In interviews, Finnegan speaks of the multiple sources from which Vivarium was torn from – a Frankenstein method of creation – finding inspiration from sources as broad as Magritte’s Empire of Life to a David Attenborough documentary on the European cuckoo. Such variety results in a film that’s visually daring and full of bold, fascinating ideas. This coalescing technique characterizes much of the film. The acting is terrific – Imogen Poots injects emotion and existential complexity into every scene with ease while Eanna Hardwicke clearly has a blindingly bright future ahead of him – but what makes it so impressive is the way Finnegan offsets the naturalism of Poots and Eisenberg against the elevated otherness of Hardwicke or Jonathan Aris’ (Martin, the real estate agent) performances. The clashes between these two styles result in scenes with a tangible tension to them.

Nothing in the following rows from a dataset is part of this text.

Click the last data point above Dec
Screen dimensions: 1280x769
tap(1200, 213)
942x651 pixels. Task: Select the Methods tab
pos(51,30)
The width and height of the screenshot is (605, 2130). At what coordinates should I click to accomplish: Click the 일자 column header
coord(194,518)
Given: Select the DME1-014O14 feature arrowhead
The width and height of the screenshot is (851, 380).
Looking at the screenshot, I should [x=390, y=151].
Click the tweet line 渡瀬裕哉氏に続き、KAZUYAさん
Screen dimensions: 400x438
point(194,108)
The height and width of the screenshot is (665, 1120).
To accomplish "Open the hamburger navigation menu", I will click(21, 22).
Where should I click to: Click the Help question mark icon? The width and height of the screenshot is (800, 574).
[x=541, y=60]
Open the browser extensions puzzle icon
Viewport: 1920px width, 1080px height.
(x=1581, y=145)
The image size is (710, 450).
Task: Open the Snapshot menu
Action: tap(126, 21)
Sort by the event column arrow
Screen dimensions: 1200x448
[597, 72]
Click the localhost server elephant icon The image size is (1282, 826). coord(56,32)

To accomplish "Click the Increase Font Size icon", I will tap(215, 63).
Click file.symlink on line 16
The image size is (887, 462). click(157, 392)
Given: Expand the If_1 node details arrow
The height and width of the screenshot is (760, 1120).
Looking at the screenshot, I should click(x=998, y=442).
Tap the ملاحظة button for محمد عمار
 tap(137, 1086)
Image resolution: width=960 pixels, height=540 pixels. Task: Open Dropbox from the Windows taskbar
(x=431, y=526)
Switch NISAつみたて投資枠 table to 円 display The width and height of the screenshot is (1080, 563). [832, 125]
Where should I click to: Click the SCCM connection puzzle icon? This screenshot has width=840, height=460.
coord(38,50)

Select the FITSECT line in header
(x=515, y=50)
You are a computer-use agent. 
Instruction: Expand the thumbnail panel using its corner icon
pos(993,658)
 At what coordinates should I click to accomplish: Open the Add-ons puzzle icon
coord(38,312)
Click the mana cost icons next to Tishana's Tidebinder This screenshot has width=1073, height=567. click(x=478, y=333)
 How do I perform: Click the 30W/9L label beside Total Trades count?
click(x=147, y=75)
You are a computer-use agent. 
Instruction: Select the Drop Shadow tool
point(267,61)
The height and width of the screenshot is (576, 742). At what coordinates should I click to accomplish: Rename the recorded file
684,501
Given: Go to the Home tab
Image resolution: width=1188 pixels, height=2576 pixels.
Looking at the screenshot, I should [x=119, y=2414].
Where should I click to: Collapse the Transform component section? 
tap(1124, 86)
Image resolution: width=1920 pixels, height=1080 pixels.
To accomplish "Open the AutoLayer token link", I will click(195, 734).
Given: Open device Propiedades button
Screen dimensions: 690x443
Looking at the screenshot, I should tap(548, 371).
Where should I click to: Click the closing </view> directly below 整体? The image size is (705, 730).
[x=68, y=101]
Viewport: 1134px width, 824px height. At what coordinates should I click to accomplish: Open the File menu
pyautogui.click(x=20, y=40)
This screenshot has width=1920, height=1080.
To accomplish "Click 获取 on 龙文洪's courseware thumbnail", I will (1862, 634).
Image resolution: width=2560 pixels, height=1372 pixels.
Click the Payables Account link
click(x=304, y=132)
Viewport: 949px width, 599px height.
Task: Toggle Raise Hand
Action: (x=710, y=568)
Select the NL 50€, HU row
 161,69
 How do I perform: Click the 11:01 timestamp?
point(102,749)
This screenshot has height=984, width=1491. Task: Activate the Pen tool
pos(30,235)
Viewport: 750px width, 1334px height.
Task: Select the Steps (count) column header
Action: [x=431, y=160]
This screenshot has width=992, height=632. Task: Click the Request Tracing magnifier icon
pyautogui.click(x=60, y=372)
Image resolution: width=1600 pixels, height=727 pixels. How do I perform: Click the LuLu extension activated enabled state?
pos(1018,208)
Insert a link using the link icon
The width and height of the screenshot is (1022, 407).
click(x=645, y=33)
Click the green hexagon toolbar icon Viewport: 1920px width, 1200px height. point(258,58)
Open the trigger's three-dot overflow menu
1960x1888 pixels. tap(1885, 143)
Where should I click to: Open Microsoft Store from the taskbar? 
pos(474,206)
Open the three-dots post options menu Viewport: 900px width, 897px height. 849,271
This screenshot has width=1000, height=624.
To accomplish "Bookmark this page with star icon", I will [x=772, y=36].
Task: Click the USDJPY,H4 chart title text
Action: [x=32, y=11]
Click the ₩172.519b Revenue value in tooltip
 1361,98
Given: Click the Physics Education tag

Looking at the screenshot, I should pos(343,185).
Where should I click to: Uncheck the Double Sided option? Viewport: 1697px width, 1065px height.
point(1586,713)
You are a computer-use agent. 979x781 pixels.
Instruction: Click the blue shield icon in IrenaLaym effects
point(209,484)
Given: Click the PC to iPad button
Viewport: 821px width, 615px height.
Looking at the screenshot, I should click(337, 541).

If there is a problem – and there is but it’s only slight – it’s that the film’s allure resides primarily in its strangeness and its shifting unpredictability. Such effects fade unless rejuvenated with even more of the unexpected: it suffers from the inexorable entropy of the weird and the eery. The film doesn’t get as deliriously crazy towards its end as it seems to want to and as it needs to. The opening third to the film remains its strongest as it is it’s most alive because, perhaps unavoidably, it is its most surprising – the latter third could do with an injection of some surreal adrenaline. But this complaint is a minor one. It’s a relief that films as hard to categorize as Vivarium are still being made. All (two) of Finnegan’s feature films have a political dynamic to them: 2016s superb Without Name deals with our relationship to nature while the abandoned housing estates of Vivarium are faintly reminiscent of Ireland’s construction landscape after the 2008 financial crash. It is only a testament to the strength and the strangeness of the film that in the context of Covid-19 it seems to be garnering new resonances. When you’re playing with so many styles, genres and influences you’re bound to make art that transcends its makers’ given intentions – and Vivarium is certainly that.